Since I work 9-5 and a weekday writing day would look like “go to work, come home, avoid eye contact with closed laptop while watching Netflix and petting dog,” I have opted for a Saturday. There’s still a lot of Netflix and dog-petting, but less avoidance of further screen time.

8:30 a.m. It’s my fiance’s turn to get up with the dog, but I’m inexplicably awake earlier, having had a weird dream about a fight in an abandoned Walmart. I’m not normally one for dream inspiration (would that it were so easy!) but something is sticking. Also, the dog is staring at me, willing me to get up and feed her breakfast, and her tail thumps against the wall are pretty loud.

8:35 a.m. I get up and feed her breakfast.

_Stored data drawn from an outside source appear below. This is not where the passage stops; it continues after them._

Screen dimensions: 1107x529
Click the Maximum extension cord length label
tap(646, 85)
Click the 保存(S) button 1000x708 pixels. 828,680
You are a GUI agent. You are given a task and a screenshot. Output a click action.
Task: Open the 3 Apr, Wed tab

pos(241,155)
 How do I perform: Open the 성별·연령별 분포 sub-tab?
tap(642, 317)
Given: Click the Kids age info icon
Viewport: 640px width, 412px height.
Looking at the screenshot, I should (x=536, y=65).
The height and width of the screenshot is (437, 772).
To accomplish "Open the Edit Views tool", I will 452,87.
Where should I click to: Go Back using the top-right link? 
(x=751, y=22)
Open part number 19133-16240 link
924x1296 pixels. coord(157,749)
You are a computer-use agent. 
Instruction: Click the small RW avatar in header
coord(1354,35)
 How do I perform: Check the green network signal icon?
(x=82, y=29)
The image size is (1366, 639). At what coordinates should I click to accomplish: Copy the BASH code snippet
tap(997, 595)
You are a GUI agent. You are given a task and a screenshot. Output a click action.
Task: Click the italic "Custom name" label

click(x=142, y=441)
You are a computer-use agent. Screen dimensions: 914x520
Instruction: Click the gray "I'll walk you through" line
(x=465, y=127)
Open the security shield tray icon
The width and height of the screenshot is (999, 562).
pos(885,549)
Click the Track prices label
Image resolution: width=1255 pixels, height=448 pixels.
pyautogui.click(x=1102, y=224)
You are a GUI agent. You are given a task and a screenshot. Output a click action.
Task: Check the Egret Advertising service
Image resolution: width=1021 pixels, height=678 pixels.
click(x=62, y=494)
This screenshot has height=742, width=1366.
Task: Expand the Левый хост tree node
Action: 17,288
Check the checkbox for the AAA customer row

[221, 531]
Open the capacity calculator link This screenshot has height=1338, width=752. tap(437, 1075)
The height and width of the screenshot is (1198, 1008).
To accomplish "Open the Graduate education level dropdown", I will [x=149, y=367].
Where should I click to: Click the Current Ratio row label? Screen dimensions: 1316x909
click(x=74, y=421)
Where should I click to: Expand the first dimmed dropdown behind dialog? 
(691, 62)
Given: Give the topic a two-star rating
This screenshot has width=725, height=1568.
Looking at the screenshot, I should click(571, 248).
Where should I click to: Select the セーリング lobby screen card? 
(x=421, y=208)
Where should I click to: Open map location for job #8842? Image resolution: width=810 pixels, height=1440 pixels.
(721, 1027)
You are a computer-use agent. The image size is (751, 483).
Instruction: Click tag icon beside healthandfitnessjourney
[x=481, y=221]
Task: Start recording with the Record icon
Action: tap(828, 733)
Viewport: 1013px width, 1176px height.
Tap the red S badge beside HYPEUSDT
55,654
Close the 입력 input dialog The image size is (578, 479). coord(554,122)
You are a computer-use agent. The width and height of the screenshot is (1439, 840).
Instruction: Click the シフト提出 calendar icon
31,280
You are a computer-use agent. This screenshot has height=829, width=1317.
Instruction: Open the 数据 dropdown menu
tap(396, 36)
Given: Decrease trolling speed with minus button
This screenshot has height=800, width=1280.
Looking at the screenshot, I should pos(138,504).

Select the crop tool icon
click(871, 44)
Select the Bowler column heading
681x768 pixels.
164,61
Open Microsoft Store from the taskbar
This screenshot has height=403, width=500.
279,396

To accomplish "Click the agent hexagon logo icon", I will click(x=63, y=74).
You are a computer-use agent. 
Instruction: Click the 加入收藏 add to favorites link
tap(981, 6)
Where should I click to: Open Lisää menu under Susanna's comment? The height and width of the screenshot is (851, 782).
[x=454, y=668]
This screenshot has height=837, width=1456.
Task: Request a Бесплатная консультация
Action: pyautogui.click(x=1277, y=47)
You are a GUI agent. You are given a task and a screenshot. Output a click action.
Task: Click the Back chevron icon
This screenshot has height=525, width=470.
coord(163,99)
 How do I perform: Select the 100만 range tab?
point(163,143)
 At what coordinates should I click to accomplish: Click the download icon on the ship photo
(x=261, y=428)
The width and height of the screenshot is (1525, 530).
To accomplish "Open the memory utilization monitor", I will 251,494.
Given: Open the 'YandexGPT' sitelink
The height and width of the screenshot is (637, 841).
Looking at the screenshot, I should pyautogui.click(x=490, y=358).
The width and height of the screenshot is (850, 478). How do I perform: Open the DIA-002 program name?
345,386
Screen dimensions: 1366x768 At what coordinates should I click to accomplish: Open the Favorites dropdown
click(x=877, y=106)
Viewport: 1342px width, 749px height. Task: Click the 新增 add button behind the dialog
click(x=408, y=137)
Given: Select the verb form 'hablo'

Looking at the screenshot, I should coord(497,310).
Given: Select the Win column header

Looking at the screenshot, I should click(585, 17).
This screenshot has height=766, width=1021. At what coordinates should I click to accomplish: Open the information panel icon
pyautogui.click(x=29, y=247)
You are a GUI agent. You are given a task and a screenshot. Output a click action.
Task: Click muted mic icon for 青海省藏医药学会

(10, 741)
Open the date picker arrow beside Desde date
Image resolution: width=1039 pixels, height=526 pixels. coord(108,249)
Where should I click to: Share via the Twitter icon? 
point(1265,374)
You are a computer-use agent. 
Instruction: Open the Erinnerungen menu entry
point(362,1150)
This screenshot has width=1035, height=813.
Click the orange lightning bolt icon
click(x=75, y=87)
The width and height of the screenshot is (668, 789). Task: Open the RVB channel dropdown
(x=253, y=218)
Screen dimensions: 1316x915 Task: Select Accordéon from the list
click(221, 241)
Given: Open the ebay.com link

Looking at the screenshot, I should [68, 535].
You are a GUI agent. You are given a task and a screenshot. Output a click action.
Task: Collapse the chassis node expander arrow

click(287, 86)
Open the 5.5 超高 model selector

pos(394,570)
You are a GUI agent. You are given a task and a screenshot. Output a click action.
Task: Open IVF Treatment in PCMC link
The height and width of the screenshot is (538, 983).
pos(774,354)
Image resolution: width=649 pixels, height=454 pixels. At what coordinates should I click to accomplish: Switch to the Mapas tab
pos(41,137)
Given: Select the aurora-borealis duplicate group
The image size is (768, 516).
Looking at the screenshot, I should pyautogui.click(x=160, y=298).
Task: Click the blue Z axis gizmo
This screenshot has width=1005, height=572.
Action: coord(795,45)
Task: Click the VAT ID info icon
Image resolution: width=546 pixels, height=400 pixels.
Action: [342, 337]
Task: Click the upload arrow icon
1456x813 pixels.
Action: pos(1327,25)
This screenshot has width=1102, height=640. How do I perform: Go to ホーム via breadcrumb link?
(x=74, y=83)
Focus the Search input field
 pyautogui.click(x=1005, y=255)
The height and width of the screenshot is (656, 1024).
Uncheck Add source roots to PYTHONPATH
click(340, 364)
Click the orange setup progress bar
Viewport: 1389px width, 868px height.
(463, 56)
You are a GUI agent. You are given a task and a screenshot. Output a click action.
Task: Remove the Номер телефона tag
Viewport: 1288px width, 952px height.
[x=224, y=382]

We go for a walk around the neighbourhood and I try to keep my brain quiet as it fleshes out some of the backstory.

9 a.m. Coffee! And cinnamon rolls in the oven (the kind from a can where you have to brace for the pop). I cannot find my laptop anywhere and suspect it’s under the bed, so I creep around the house for a bit, trying not to wake my partner, but have to give up.

It’s analog time. I am not immune to the allure of fancy notebooks but I don’t fill them up very quickly, because for prose I write exclusively on the computer. Usually I go classic Moleskine but right now I’m working my way through a Leuchtturm that I got when we were in Berlin...two years ago. It’s a really nice notebook. I should write in it more.

9:45 a.m. I’m still scribbling notes when my partner gets up. He’s inquisitive about what I’m doing but I’m always a real jerk about The Process when I’m in it, so I mostly ignore him all morning until I run out of ideas.

10 a.m. He watches soccer. I read books and bum around the house.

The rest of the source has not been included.